From the Environments page, click Preview this environment.

A sample web page is displayed that includes a chat icon.
Click the chat icon to open the web chat window.

Enter the following text question:

What project types are available?

The correct answer is returned and it includes a link to the product documentation.

Submit a question that wasn't used as a query example when you created the action.

How do you define synonyms in Watson Discovery?

A detailed answer is returned.

Optionally ask the assistant other questions.

If the assistant doesn't know the answer, reword the question to include “in Watson Discovery” to make it clearer that you are asking about how something works in Discovery specifically.

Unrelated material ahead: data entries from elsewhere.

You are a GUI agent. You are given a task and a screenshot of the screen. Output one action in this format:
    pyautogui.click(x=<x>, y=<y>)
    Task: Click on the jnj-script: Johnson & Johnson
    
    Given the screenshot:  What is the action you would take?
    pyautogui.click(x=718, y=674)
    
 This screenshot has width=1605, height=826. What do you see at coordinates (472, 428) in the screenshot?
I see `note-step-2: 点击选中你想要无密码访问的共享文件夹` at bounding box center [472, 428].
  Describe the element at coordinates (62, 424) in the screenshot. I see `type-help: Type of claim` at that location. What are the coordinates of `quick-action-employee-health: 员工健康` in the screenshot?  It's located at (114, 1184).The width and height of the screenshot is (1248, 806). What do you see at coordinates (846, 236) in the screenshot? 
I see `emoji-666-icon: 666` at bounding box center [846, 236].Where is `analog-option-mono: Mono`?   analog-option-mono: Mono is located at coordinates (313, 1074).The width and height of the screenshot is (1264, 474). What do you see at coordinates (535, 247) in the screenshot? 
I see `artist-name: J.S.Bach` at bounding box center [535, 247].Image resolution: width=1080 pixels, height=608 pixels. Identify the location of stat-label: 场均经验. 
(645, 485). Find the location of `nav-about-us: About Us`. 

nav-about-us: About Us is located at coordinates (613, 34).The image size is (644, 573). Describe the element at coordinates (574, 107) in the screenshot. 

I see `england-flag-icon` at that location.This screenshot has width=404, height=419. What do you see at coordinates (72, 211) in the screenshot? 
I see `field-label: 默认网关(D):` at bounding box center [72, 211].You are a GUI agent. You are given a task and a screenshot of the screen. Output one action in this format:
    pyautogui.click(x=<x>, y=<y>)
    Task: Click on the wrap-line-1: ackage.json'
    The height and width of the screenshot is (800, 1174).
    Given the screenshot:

Congratulations! You successfully created an assistant that can answer questions about Discovery by retrieving information from the product documentation by way of the NeuralSeek service.

Summary

In this tutorial, you created a Watson Discovery Document Retrieval project with uploaded PDF files that contain the Discovery product documentation. Separately, you created a watsonx Assistant virtual assistant with a single action that can recognize user questions about Discovery. You added a custom extension to your assistant that connects to a third-party service called NeuralSeek that gets the correct answer from Discovery and rewords the response. Finally, you tested your virtual assistant by asking a question and getting an accurate and well-written response.